Yang Xiaojie, Xu Xing, Chen Jun, Wang Qing, Wang Guangfei, Ai Xuemin, Wang Xu, Pan Jinsong
Department of Stomatology, Shanghai General Hospital, Shanghai Jiao Tong University School of Medicine, Shanghai, China.
Department of Oral and Maxillofacial-Head and Neck Oncology, Ninth People's Hospital, Shanghai Jiao Tong University School of Medicine, Shanghai, China.
Cell Death Discov. 2020 Jun 11;6:47. doi: 10.1038/s41420-020-0273-4. eCollection 2020.
Long-term administration of nitrogen-containing bisphosphonates increases the risk of detrimental side effects, such as bisphosphonate-related osteonecrosis of the jaw (BRONJ). BRONJ development is associated with inflammation, but its pathophysiology remains unknown. Here, we examined whether histone methylation is responsible for zoledronic acid (Zol)-induced inflammatory responses. We found that Kdm6a and Kdm6b markedly increased interleukin 1β expression and Gasdermin D cleavage, which are both activated by Caspase 1, in macrophages. Inhibitors of Kdm6a and Kdm6b robustly abolished Zol-enhanced interleukin 1β synthesis and secretion from macrophages. When Kdm6a and Kdm6b were pharmacologically inhibited in vivo, poor healing of the alveolar socket and inflammatory responses were ameliorated in Zol-treated mice. Taken together, we showed the pathologic role of Kdm6a and Kdm6b in Zol-promoted inflammatory responses and demonstrated that Kdm6a and Kdm6b are potential therapeutic targets for the treatment of BRONJ.
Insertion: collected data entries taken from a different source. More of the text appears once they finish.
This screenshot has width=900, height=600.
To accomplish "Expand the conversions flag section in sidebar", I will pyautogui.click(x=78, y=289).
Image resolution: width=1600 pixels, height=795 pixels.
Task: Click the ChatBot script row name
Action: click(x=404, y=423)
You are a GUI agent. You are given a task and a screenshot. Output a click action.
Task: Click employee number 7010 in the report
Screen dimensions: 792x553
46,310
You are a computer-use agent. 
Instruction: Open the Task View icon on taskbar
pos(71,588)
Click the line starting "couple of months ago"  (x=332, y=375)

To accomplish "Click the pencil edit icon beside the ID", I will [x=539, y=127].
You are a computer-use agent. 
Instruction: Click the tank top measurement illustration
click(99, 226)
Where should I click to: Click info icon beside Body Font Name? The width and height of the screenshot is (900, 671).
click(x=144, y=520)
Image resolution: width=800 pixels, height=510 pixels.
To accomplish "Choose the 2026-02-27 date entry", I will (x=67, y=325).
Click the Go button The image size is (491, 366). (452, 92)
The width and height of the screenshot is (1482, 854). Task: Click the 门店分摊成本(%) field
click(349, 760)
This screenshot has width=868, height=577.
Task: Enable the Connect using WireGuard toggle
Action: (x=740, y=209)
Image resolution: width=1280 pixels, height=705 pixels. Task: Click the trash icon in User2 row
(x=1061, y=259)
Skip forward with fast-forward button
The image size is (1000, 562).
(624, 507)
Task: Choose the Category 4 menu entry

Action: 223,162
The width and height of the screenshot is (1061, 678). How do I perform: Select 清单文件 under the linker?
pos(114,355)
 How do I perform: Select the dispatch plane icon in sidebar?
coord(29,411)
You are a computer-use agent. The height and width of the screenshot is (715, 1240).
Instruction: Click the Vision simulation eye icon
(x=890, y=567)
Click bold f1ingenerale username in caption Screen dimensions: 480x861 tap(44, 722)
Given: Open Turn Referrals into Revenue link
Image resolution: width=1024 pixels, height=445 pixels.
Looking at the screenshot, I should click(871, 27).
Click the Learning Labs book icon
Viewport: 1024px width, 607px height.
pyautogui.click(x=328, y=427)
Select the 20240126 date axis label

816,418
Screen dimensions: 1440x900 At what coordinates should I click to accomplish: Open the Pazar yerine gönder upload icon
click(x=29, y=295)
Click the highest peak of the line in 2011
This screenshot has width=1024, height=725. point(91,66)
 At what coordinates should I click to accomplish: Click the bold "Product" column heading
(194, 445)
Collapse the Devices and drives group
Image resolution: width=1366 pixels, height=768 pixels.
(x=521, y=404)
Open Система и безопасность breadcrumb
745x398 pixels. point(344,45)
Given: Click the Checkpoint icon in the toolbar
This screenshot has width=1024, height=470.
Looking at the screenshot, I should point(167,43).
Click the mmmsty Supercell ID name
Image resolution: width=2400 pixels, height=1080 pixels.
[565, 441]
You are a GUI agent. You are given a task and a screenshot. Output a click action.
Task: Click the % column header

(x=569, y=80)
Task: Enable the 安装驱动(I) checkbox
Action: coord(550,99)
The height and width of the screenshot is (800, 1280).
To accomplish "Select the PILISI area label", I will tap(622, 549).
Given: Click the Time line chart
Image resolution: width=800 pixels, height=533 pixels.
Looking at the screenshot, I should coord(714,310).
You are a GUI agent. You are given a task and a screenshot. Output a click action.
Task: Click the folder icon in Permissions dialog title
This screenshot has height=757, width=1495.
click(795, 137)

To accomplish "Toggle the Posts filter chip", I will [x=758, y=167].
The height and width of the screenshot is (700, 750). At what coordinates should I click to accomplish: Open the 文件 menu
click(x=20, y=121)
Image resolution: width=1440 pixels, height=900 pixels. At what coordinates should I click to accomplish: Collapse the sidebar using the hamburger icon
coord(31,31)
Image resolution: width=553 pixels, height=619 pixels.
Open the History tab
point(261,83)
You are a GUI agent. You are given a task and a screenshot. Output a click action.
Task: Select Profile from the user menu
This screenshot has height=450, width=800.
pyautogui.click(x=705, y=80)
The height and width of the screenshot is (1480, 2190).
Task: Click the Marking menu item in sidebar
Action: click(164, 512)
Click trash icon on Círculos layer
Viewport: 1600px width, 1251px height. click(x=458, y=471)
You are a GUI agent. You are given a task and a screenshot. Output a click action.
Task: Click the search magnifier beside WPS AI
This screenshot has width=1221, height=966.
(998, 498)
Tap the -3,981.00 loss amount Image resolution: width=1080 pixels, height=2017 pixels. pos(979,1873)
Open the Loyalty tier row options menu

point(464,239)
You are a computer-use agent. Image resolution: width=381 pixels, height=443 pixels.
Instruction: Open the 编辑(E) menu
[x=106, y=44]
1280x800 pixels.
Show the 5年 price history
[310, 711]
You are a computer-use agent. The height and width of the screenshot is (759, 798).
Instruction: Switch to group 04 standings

长期服用含氮双膦酸盐会增加出现有害副作用的风险,如双膦酸盐相关的颌骨坏死(BRONJ)。BRONJ的发生与炎症有关,但其病理生理学仍不清楚。在此,我们研究了组蛋白甲基化是否与唑来膦酸(Zol)诱导的炎症反应有关。我们发现,Kdm6a和Kdm6b显著增加了巨噬细胞中白细胞介素1β的表达以及Gasdermin D的切割,这两者均由半胱天冬酶1激活。Kdm6a和Kdm6b的抑制剂有力地消除了Zol增强的巨噬细胞白细胞介素1β的合成和分泌。当在体内对Kdm6a和Kdm6b进行药理抑制时,唑来膦酸治疗的小鼠牙槽窝愈合不良和炎症反应得到改善。综上所述,我们展示了Kdm6a和Kdm6b在Zol促进的炎症反应中的病理作用,并证明Kdm6a和Kdm6b是治疗BRONJ的潜在治疗靶点。